Was vielen der Gottesdienstbesucher aufgefallen sein dürfte: Die Kirchturmuhr steht auf 12 Uhr und ist noch außer Betrieb. "Die Arbeiten an den Glocken sind im Verzug. Das liegt unter anderem an Lieferschwierigkeiten beim Material und Corona-Engpässen bei der ausführenden Firma", erklärt Jonathan Dörfuß den fehlenden Glockenschlag. Ansonsten seien die Renovierungsarbeiten trotz der Pandemie erstaunlich reibungslos abgelaufen, freut sich der Geistliche. "Jetzt müssen noch zwei Glocken auf Holzjoche umgehängt und die neuen Klöppel eingebaut werden. Diese Arbeiten können auch ohne Gerüst durchgeführt werden." Pfarrer Dörfuß ist guter Dinge, dass dies bis Jahresende ebenfalls abgeschlossen ist. Für eine tierische Überraschung während der Erneuerung sorgten Fledermäuse, die im Turm und im Dachstuhl über dem Kirchenschiff entdeckt wurden. "Der Natur- und Artenschutz war danach entsprechend aufwändig. Wir haben für die Tiere insgesamt zwölf Ersatzquartiere geschaffen." Die im Turm nistenden Falken wurden bereits im Vorfeld aus ihrer luftigen Behausung ausgesperrt. "Ersatzquartiere am Pfarrhaus sowie auf dem Friedhof waren rasch angebracht." Jonathan Dörfuß hofft jetzt, dass die Falken in ihr altes Quartier im Kirchturm zurückkehren. Für die Handwerker hielt das Maßwerk - der verzierte Fensterbogen im Nordfenster der Glockenstube eine Herausforderung bereit.

Ersatzbehausung für Fledermäuse im Turm und im Kirchenschiff/©kry
Ersatzbehausung für Fledermäuse im Turm und im Kirchenschiff/©kry

"Das alte Maßwerk war mehrfach gebrochen und musste ersetzt werden", erklärt der Gemeindepfarrer die unerwarteten zusätzlichen Arbeiten. "Der Steinmetz hat ein neues Maßwerk nach Vorlage des alten, gebrochenen angefertigt und im Turm eingebaut." Der alte Fensterbogen ist seit einigen Wochen im Chorraum ausgestellt und kann dort besichtigt werden. "Man sieht sehr schön, wie die vergangenen Jahrhunderte dem Stein zugesetzt haben", schmunzelt Jonathan Dörfuß. 

Rund 340.000 Euro kostet die Sanierung des Kirchturms und der Kostenrahmen kann vermutlich eingehalten werden. "Es liegen noch nicht alle Schlussrechnungen der einzelnen Gewerke vor, aber bisher sieht es gut aus", freut sich Pfarrer Dörfuß. Positives Feedback gab es von der Bevölkerung in der Schurwaldgemeinde. "Viele Menschen im Dorf haben die Kirchturmsanierung mit Spannung verfolgt." Im Gespräch mit den Bürgern habe er oft gehört, dass sie sich auf die Fertigstellung freuen. "Vor allem freuten sie sich darauf, dass die Glocken wieder läuten und sie die Uhrzeit am Ziffernblatt der Turmuhr wieder ablesen können."

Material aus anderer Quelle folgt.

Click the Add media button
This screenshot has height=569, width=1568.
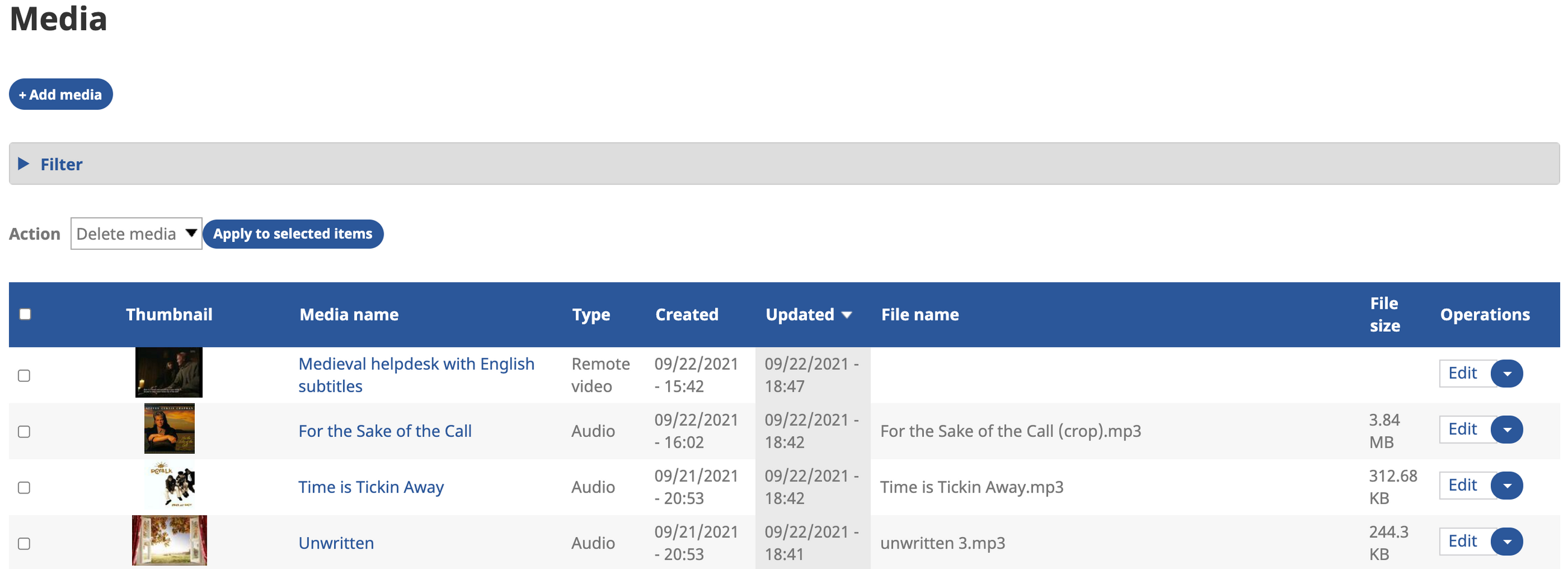click(x=61, y=94)
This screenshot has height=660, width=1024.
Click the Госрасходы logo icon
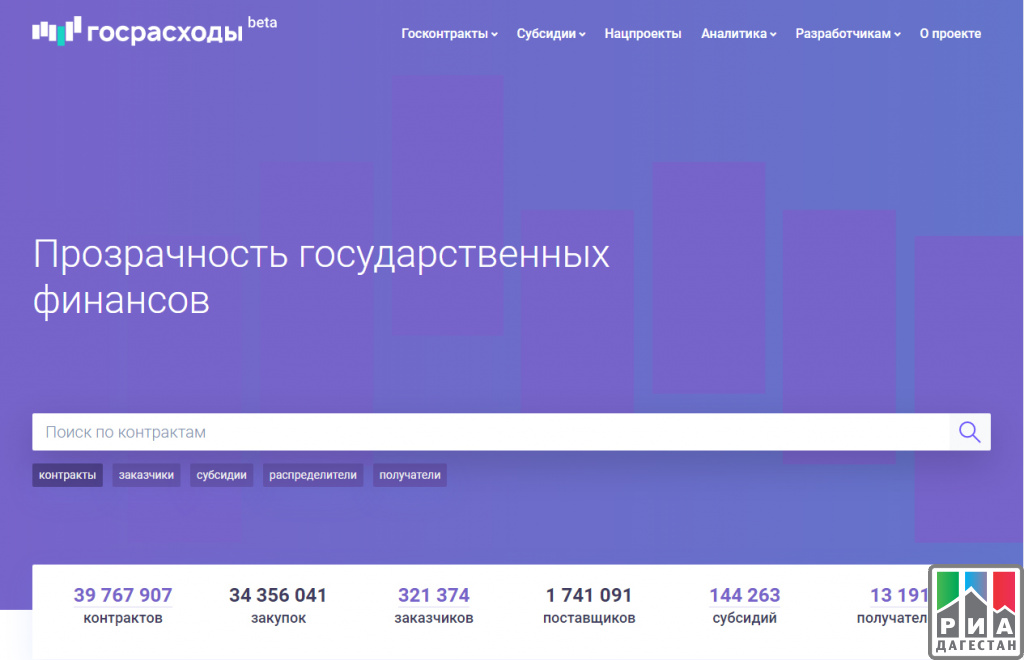tap(55, 31)
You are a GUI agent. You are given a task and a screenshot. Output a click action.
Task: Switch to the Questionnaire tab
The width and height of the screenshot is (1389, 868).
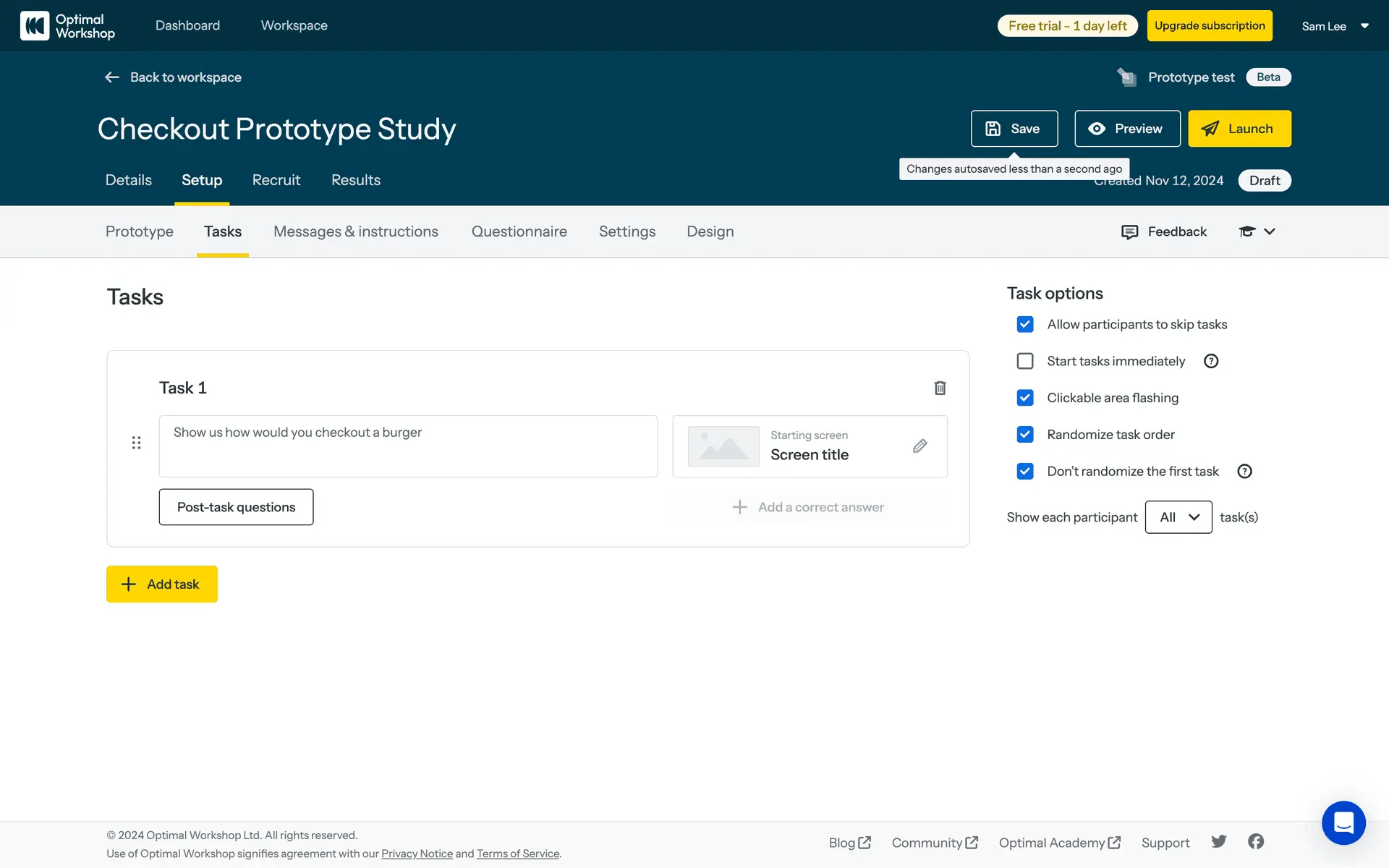519,231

Noch steht die Kirchturmuhr still/©kry
Noch steht die Kirchturmuhr still/©kry

Diese Freude zeigte die Bevölkerung auch mit ihrer Spendenbereitschaft: Fast 70.000 Euro kam durch die Spender und verschiedene Aktionen zugunsten der Kirchturmsanierung zusammen. Jonathan Dörfuß ist begeistert: "Ich freue mich sehr über dieses überzeugende Ergebnis und danke den Spendern."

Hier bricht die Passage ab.